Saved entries
-*-
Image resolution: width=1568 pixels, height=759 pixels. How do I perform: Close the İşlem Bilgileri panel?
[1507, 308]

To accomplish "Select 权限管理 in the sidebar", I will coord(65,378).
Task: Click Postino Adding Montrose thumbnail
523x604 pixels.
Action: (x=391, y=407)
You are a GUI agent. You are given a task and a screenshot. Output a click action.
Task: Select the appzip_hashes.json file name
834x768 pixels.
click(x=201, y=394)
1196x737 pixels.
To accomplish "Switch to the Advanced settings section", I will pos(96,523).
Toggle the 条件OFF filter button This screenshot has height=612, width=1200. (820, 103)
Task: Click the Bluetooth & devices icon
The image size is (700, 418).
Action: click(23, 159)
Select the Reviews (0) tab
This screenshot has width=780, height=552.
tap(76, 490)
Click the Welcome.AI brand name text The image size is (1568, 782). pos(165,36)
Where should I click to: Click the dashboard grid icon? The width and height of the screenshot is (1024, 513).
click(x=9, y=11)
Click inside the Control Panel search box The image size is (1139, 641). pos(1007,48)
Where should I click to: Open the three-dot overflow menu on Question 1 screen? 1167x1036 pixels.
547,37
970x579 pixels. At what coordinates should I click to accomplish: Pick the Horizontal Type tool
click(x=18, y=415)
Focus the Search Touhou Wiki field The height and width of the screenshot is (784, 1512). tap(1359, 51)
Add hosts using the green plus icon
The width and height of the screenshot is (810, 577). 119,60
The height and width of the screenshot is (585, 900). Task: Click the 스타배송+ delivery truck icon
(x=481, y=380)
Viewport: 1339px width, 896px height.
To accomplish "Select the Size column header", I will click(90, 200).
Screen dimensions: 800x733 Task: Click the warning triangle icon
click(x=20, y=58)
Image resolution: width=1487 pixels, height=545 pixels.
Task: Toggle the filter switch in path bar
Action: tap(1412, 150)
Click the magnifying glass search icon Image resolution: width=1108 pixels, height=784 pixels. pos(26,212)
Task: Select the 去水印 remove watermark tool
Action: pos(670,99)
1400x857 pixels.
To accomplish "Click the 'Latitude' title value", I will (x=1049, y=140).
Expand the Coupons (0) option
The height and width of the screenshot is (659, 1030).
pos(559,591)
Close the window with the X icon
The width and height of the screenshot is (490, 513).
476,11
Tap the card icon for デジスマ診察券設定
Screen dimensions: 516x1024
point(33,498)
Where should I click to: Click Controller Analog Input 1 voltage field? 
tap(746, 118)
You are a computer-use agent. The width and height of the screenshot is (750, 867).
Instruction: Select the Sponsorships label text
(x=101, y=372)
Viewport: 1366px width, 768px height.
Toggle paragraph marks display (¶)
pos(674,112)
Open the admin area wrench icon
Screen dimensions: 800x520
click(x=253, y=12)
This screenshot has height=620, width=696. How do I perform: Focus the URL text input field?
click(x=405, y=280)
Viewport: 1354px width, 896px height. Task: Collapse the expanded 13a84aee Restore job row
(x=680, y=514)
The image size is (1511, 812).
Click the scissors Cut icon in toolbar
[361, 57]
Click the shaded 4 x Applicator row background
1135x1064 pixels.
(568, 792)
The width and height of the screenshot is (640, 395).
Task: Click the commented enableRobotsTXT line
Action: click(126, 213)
-*-
> [Work to complete]: All lines of the entries containing the string "agent" must be shown in full.

> [Solution for this exercise]:
You are a GUI agent. You are given a task and a screenshot. Output a click action.
You are a computer-use agent. The width and height of the screenshot is (750, 867).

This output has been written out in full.